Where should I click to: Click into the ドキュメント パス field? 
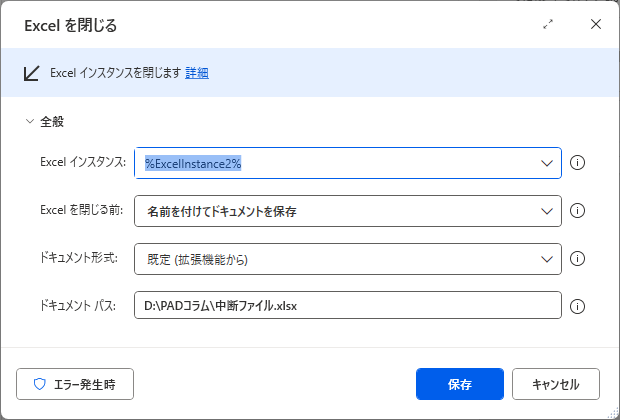pos(348,305)
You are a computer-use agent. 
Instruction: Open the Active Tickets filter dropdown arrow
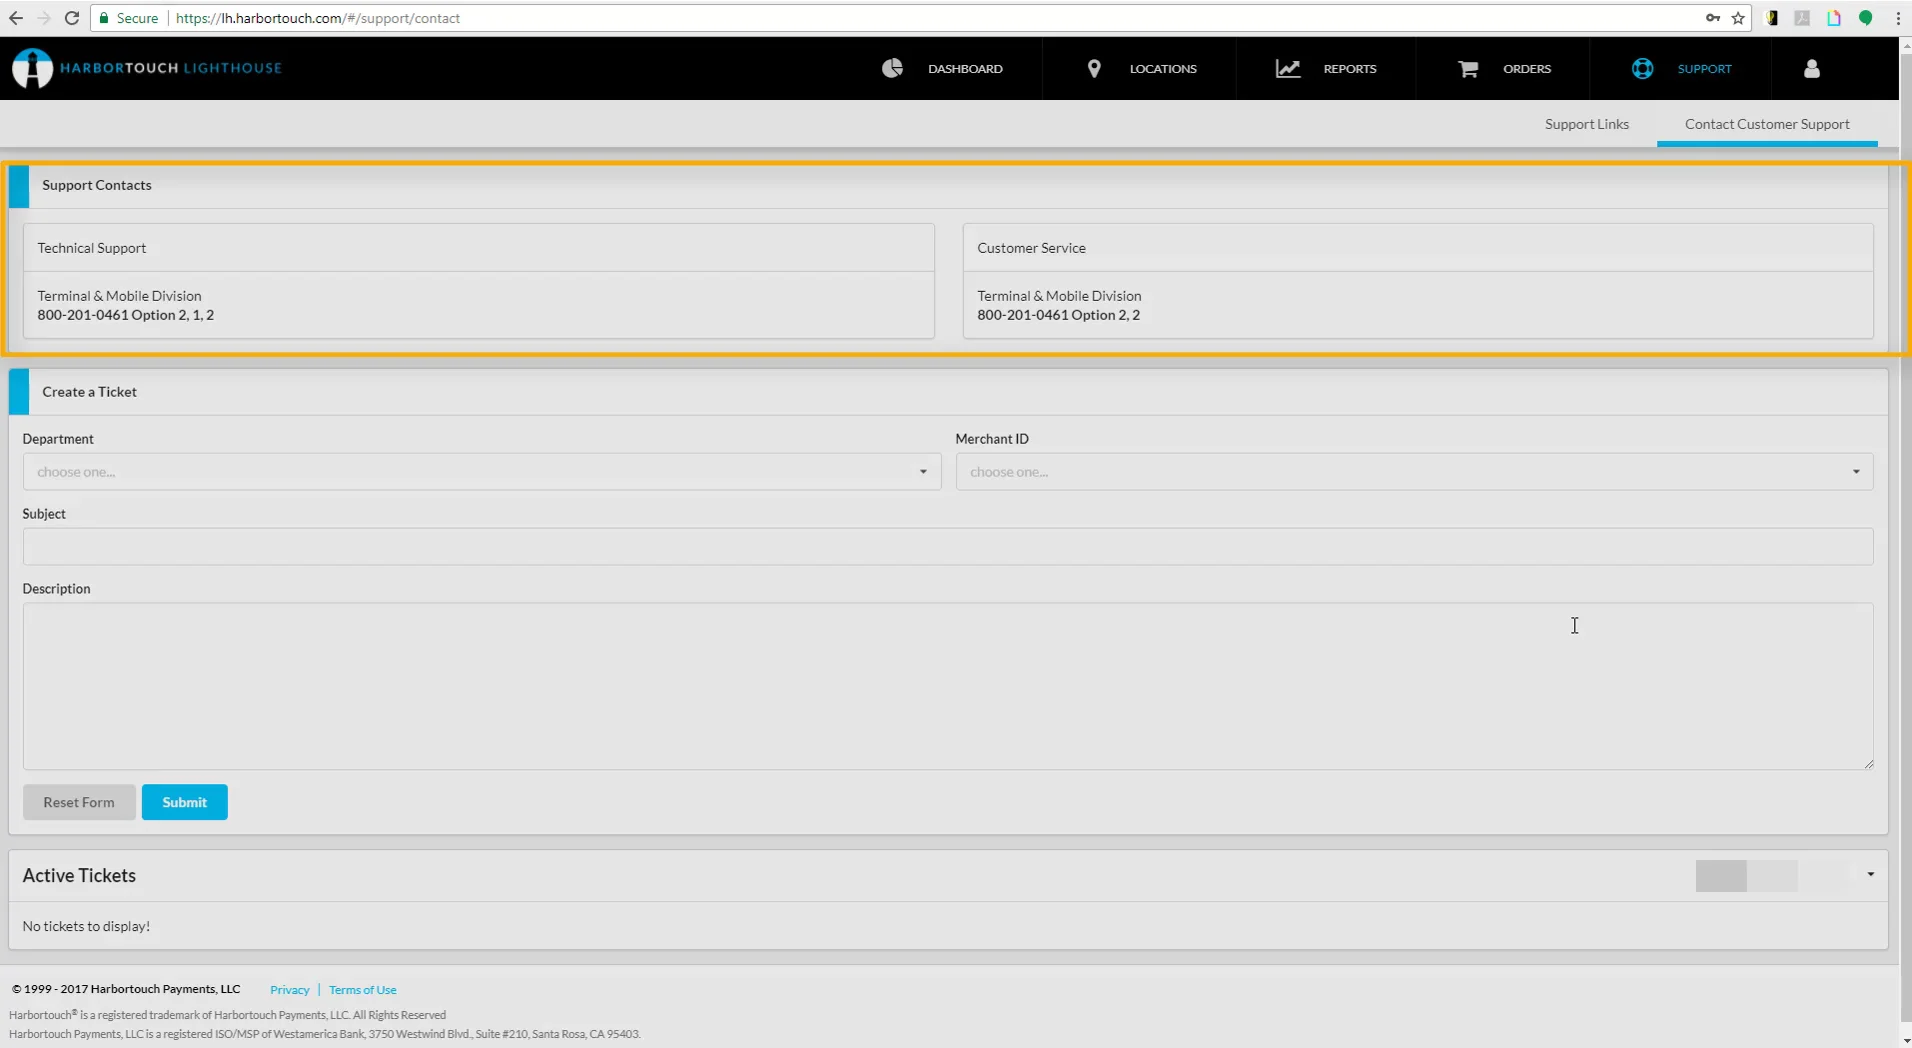click(x=1870, y=875)
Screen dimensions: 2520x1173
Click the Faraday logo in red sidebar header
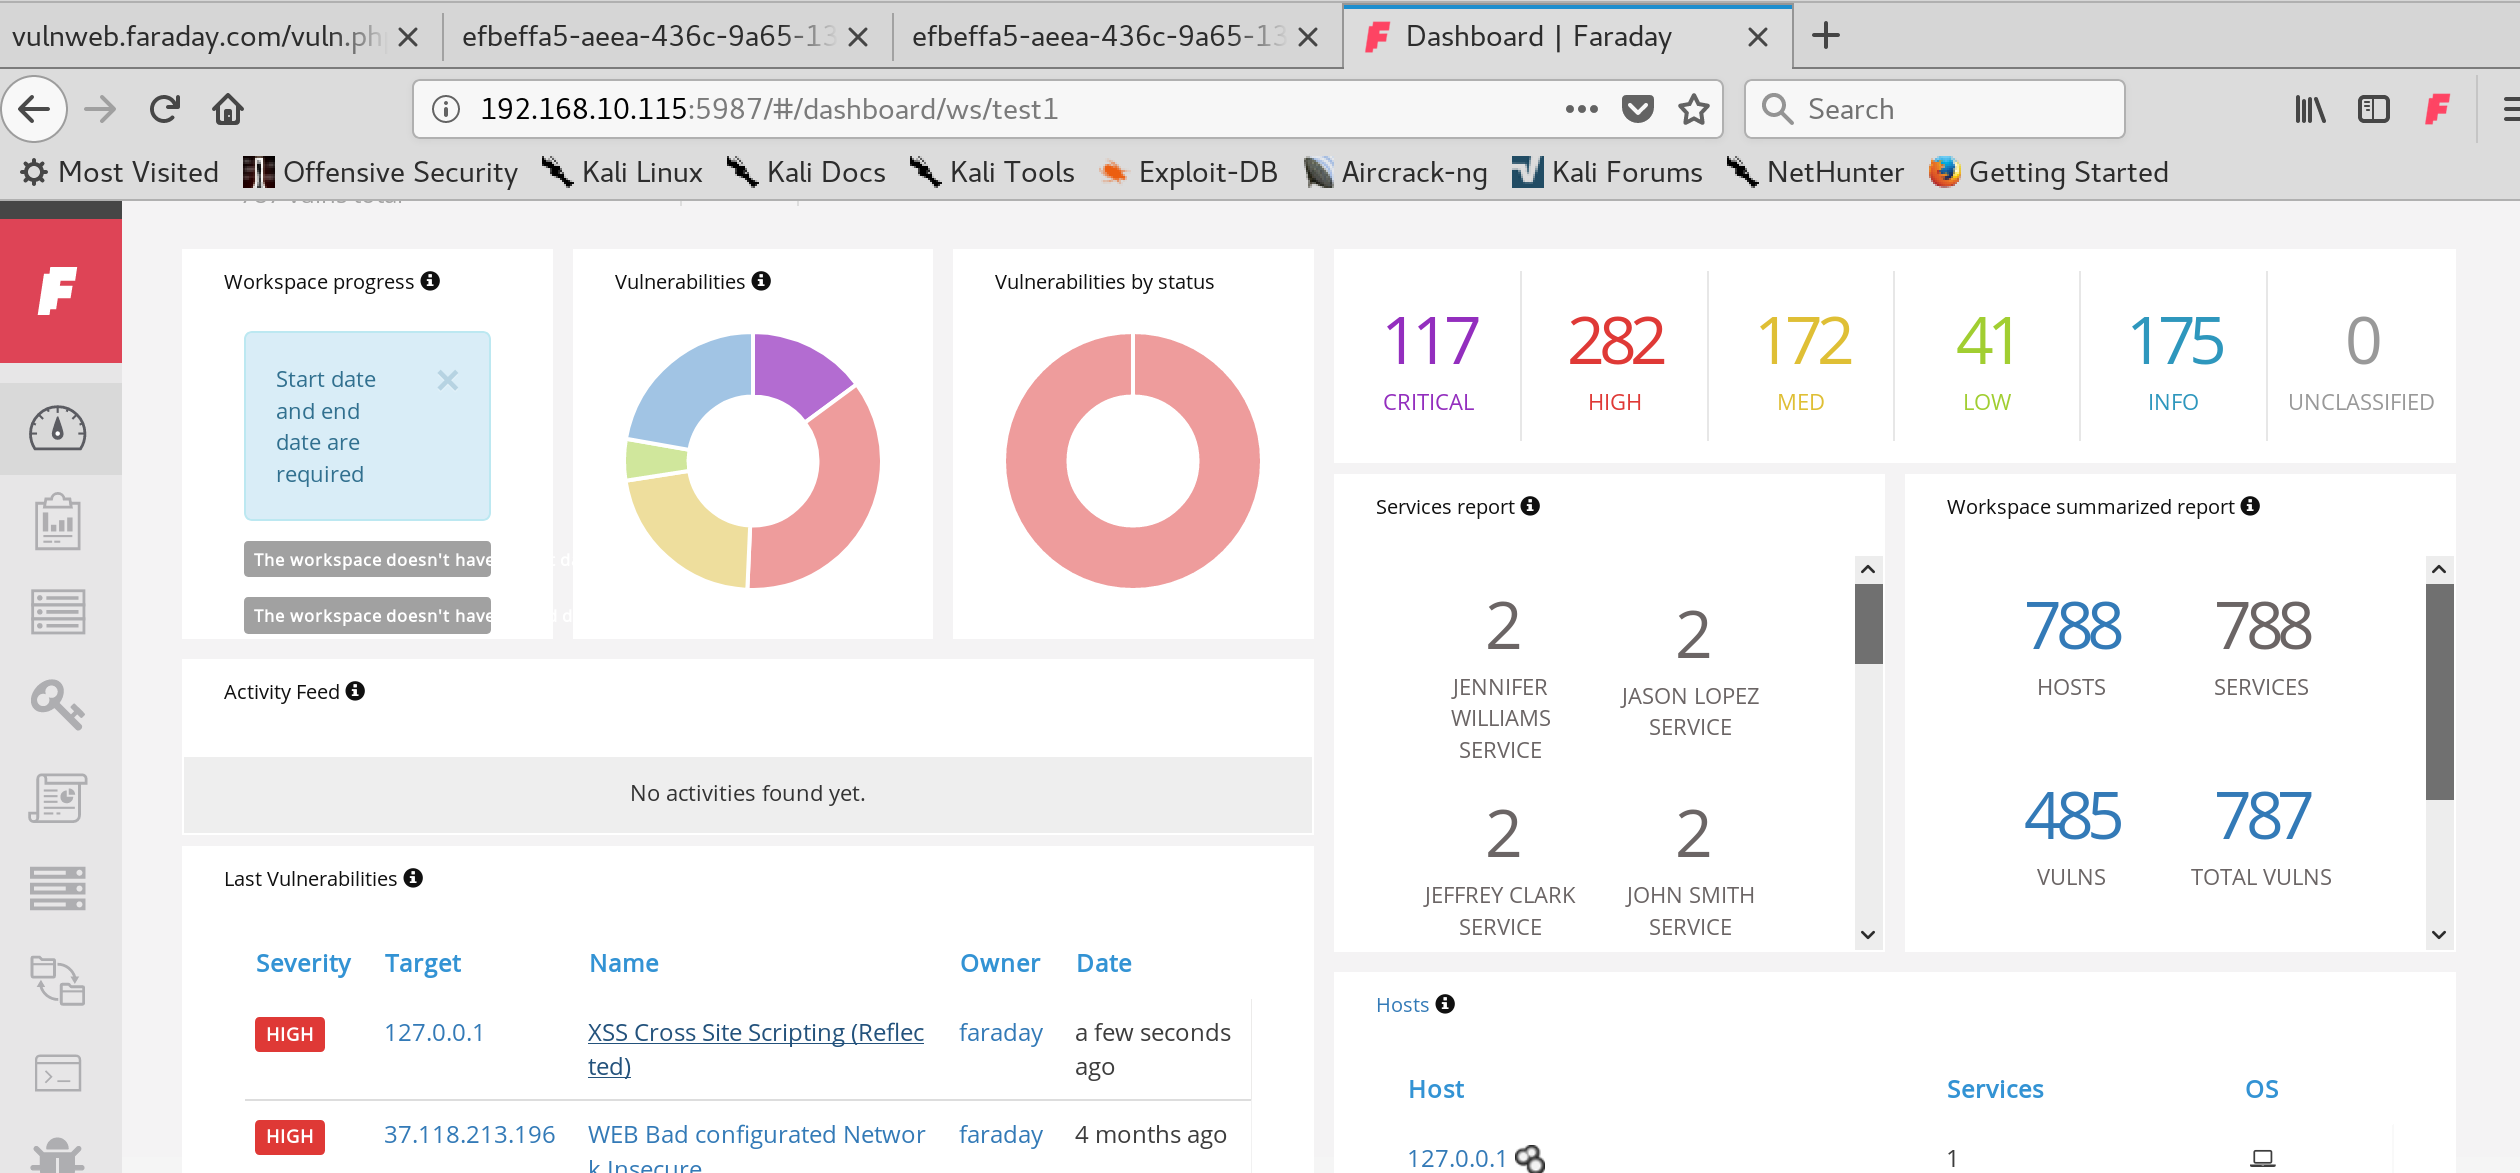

> WHAT IS REQUIRED
All of the data above needs to be retyped exactly, with the pictures removed.

> RESPONSE FOR THIS EXERCISE
Where should I click to: Click into the ドキュメント パス field? 
pos(348,305)
You are a computer-use agent. 
Instruction: Open the Active Tickets filter dropdown arrow
click(x=1870, y=875)
Screen dimensions: 2520x1173
Click the Faraday logo in red sidebar header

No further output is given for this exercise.